• _Input_
# # #
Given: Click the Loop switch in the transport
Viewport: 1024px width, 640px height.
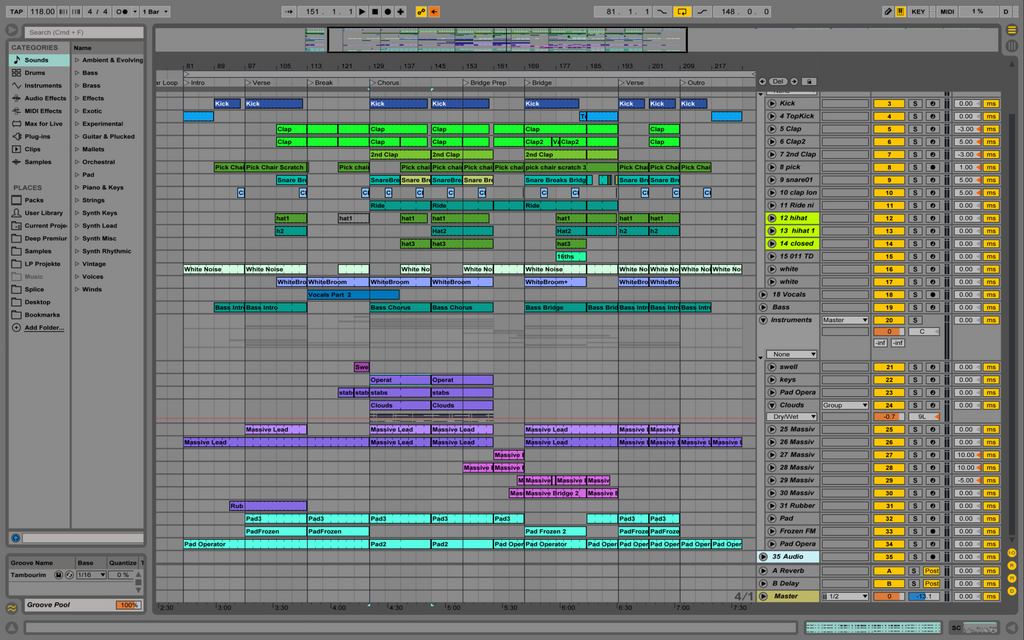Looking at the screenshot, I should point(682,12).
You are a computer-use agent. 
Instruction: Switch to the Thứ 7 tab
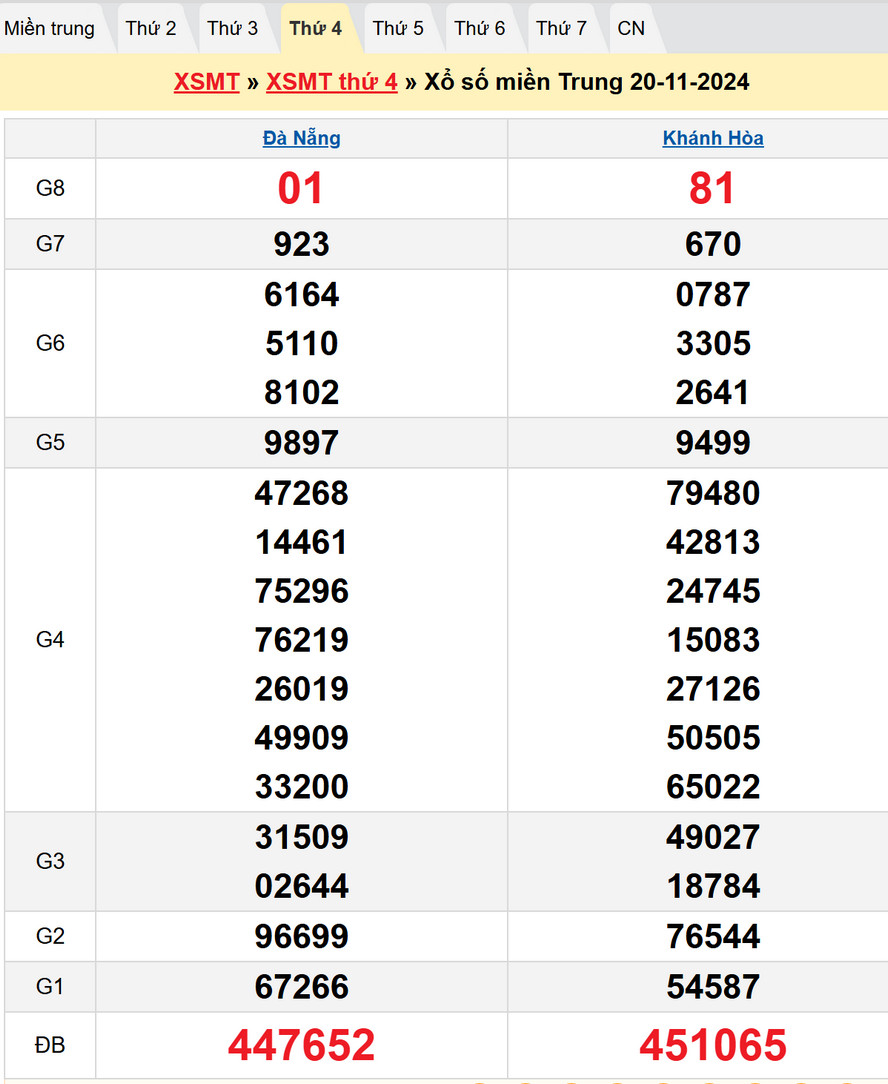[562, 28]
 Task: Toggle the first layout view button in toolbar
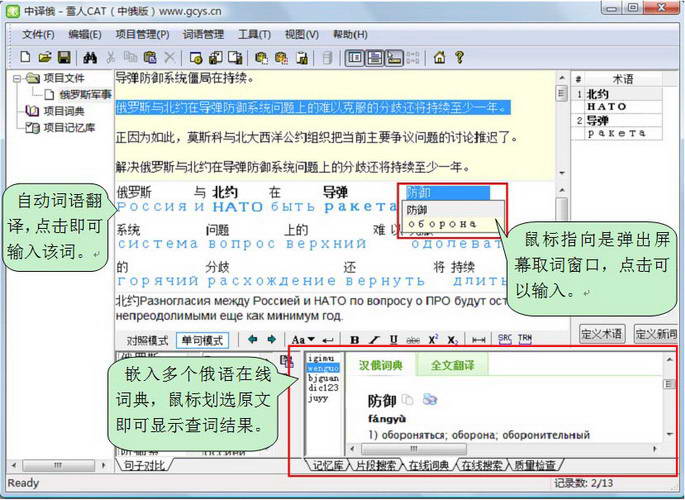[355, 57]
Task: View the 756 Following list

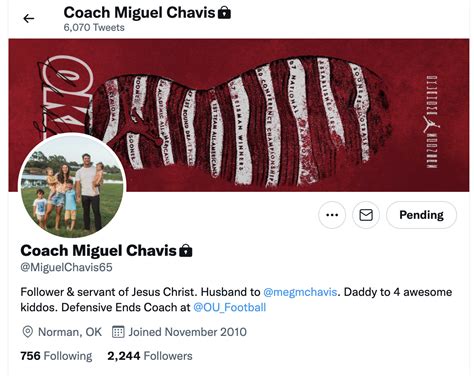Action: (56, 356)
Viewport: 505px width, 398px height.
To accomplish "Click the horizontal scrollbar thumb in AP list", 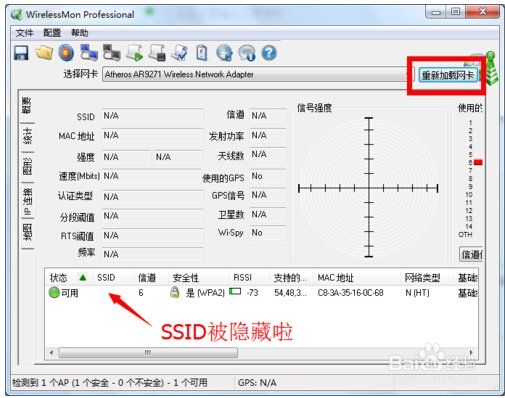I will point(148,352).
# # #
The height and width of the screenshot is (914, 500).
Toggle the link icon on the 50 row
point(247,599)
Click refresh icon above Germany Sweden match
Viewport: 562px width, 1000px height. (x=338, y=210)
# # #
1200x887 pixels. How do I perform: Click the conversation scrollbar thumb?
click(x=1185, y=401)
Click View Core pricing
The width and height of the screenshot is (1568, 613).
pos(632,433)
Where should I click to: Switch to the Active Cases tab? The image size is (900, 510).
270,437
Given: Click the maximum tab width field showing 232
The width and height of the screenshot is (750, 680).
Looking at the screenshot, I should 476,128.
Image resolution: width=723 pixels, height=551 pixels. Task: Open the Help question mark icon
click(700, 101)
# # #
• _Problem description_
Every line of the data that includes the word "Given" should be copied.

• _Exercise solution_
Given: Click the Loop switch in the transport
Given: Click the maximum tab width field showing 232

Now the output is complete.